If we were to write the story of salvation, we’d probably have Christ come in overwhelming majesty and power, with all the just people on earth falling to their knees in loving gratitude and awe, and all the wicked trembling in fear and shame. In fact, this will be the scene at the end of time, but for Jesus’ first coming to earth, God chose a very different plan. Christ was born humbly, almost in secret; He revealed Himself only gradually, and only to those with faith; He gave people the freedom to accept Him—or to reject Him. The world as a whole did reject Him, putting Him to death—yet this is what made His victory possible.
Crucifixion was not only an extremely painful way to die; it was also the most humiliating way, one reserved for slaves, the worst criminals, and the outcasts of society. Nevertheless, as St. Paul says, Jesus accepted death on a cross, and “because of this, God highly exalted Him and bestowed on Him the Name which is above every other name. . . .” The cross thus became, not a symbol of shame, but a sign of salvation and of victory over sin and death. In the Gospel Jesus foretold this to Nicodemus: by being lifted up on the cross, He would become the Savior of all who looked on Him with faith, just as those who gazed upon the bronze serpent in the desert were healed of their affliction.

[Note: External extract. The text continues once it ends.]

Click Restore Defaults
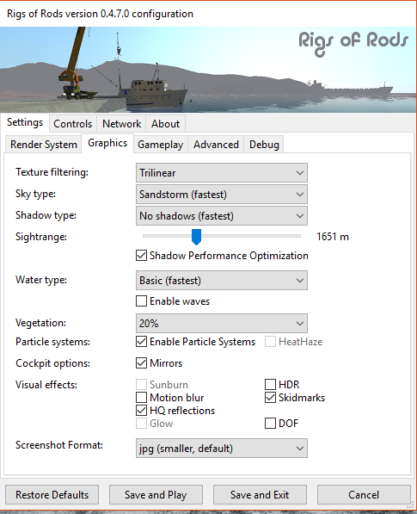 52,495
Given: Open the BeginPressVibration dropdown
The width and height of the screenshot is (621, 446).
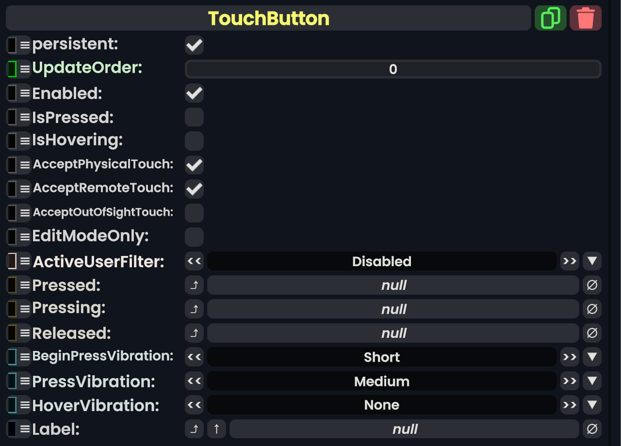Looking at the screenshot, I should point(592,357).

As Jesus explained, God didn’t sent His Son to condemn the world, but to save it—which means that instead of sharing in the emptiness and misery of sin, we have the chance to share in God’s victory through the cross of Christ.

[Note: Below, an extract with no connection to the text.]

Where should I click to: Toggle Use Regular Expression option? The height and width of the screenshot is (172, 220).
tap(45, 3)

When we cling to the cross, as did the dying young woman, our lives are not wasted or empty; they’re victorious, in spite of everything we may have done or failed to do, and in spite of everything we might have to endure. The cross of Jesus has the power to give new meaning to suffering, changing it from defeat into triumph. This is true for all those who’ve been martyred for their faith in Jesus throughout history, including the many largely unsung Christian martyrs in different areas of the world in just the last few years. It’s true for the thousands or even millions of Christians today who suffer persecution, imprisonment, or discrimination. It’s also true for the people in our community each day who struggle with and endure such things as blindness, loneliness, physical handicaps, grief and mourning, serious illness, worries, and all the other struggles of life. Without the cross, these things are tragic and pointless; with the cross, these sufferings can lead to a share in the victory of Christ.
What are the crosses you bear? One of mine is that there’s never enough time to do all the things I want to do or should do in terms of meeting the spiritual needs of the parish and local community and in fulfilling my duties as pastor, and knowing that my own human weakness interferes with my duty of sharing Jesus with others. Yet, in spite of my failings and sinfulness, God works through me, giving me words to speak and love to share; He’s able to use my weakness to show His greatness. What cross do you bear: grief over the death of a loved one? If so, you know how Jesus felt at the death of His foster father Joseph, His cousin John the Baptist, and His friend Lazarus. Jesus understands; if you offer Him your grief, He will console you and one day reunite you with your loved one. Is your cross an illness, physical handicap, or some other form of suffering? If so, you can understand something of the agony Jesus felt during His Passion, when He hung upon the cross. Offer your suffering to Him, and just as the cross became a victory for Him, so shall it be for you. Is your cross loneliness or a feeling of being misunderstood or rejected? If so, you know what Jesus felt when the world rejected Him and when those who followed Him ran away, leaving Him alone. Offer this painful experience to Him and surrender yourself to God’s will as He did, and you too will find peace and consolation.
For Jesus, victory could only be achieved through suffering; to one extent or another, this is also true for us. Through common sense and everyday experience and observation, we already know—or are discovering—that life involves suffering, no matter what we do; faith, however, tells us that this suffering doesn’t have to be a defeat. If we cling to the cross, everything can become worthwhile. In the eyes of the world, the cross is a sign of shame and defeat; for those who see with the eyes of faith, it’s a sign of triumph—a triumph Jesus wishes to share with each one of us.